De la inminente presentación del anteproyecto de ley tras realizar la consulta pública sobre el plan de envases en pleno descanso navideño, con vistas a implantar este sistema en 2018, se pasó a una serie de respuestas imprecisas sobre la dificultad de fijar plazos. «Sería precipitado concretar fechas», aseguró Cebrián, que evitó dar por descartada o paralizada esta iniciativa aunque supeditó el resultado final a la negociación con sus detractores.

«No hay un sí o un no, es un vamos trabajando», aseguró en rueda de prensa apenas 24 horas después de la renovación del Pacto del Botánico en la que la ley para implantar el controvertido SDDR anunciada en julio quedó en un mero compromiso a actualizar el plan de residuos para mejorar la gestión y el tratamiento. «Los compromisos que asumimos como Gobierno o como conselleria son dinámicos», justificó Cebrián, que insistió en que «todas las opciones están encima de la mesa».

Para la titular de Medio Ambiente, «innegociable» es la «responsabilidad de llevar adelante una política muy importante y necesaria en materia de residuos» pero, a partir de ahí, el cómo hacerlo está por concretar. En este sentido, manifestó que están «estudiando todavía» si eliminan la obligatoriedad de instalar máquinas de depósito de envases en los negocios, como sigue exigiendo la asociación de supermercados (Asucova), en nombre de empresas como Mercadona o Consum.
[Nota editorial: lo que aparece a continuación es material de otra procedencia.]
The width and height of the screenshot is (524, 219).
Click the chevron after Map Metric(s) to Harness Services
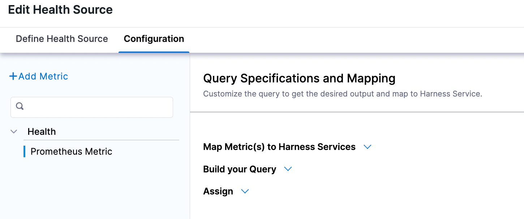tap(368, 147)
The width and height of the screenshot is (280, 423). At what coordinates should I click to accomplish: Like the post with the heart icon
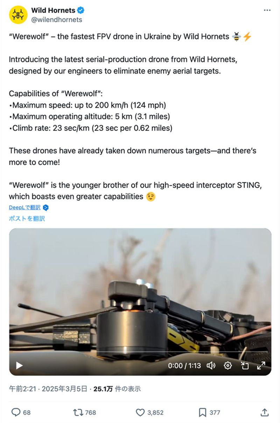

En cuanto a la reivindicación empresarial de aparcar el SDDR y centrarse en analizar y mejorar el sistema actual, la consellera afirmó que «en principio no» renuncian a implantar el retorno de envases pero van a trabajar «en todas las líneas».

En ese mismo tono conciliador para «buscar entre todos la mejor forma» de mejorar la tasa de reciclaje se pronunció el presidente de Cierval, José Vicente González, que insistió en que «el objetivo es llegar a un consenso» y remarcó que, desde la semana que viene, negociarán «sin predisposiciones ni dogmas». La primera tarea de la mesa de trabajo será realizar un «diagnóstico conjunto» y, a partir de ahí, llegarán «donde se tenga que llegar». «Esto no es un partido de fútbol, donde uno gana y uno pierde», dijo, en un intento de minimizar el impacto de la rectificación del Consell sobre una de sus medidas estrella.

La peor parte recayó sobre Julià Álvaro, impulsor del sistema de retorno que defendía a capa y espada de la creciente oposición empresarial, hasta el punto de que el presidente Ximo Puig se vio obligado a garantizar que no habría imposiciones para intentar calmar los ánimos.

El dirigente ecologista, ayer en un discreto segundo plano, tomó la palabra para responder que no se sentía desautorizado, sino «reforzado porque seguro que lo podremos hacer mejor» al potenciar el diálogo. A su juicio, se trata de «quitarse de encima desconfianzas», pero «no de modular ni de rebajar objetivos» ni «tampoco es cuestión, después de año y medio, de empezar de cero».

Los representantes de supermercados, grandes superficies y hosteleros, presentes en el acto, valoran el cambio de tono de Cebrián pero, a falta de ver en qué se traduce, se mantienen firmes en que el SDDR rompe la unidad de mercado y se deben estudiar otras alternativas para mejorar la tasa de reciclaje.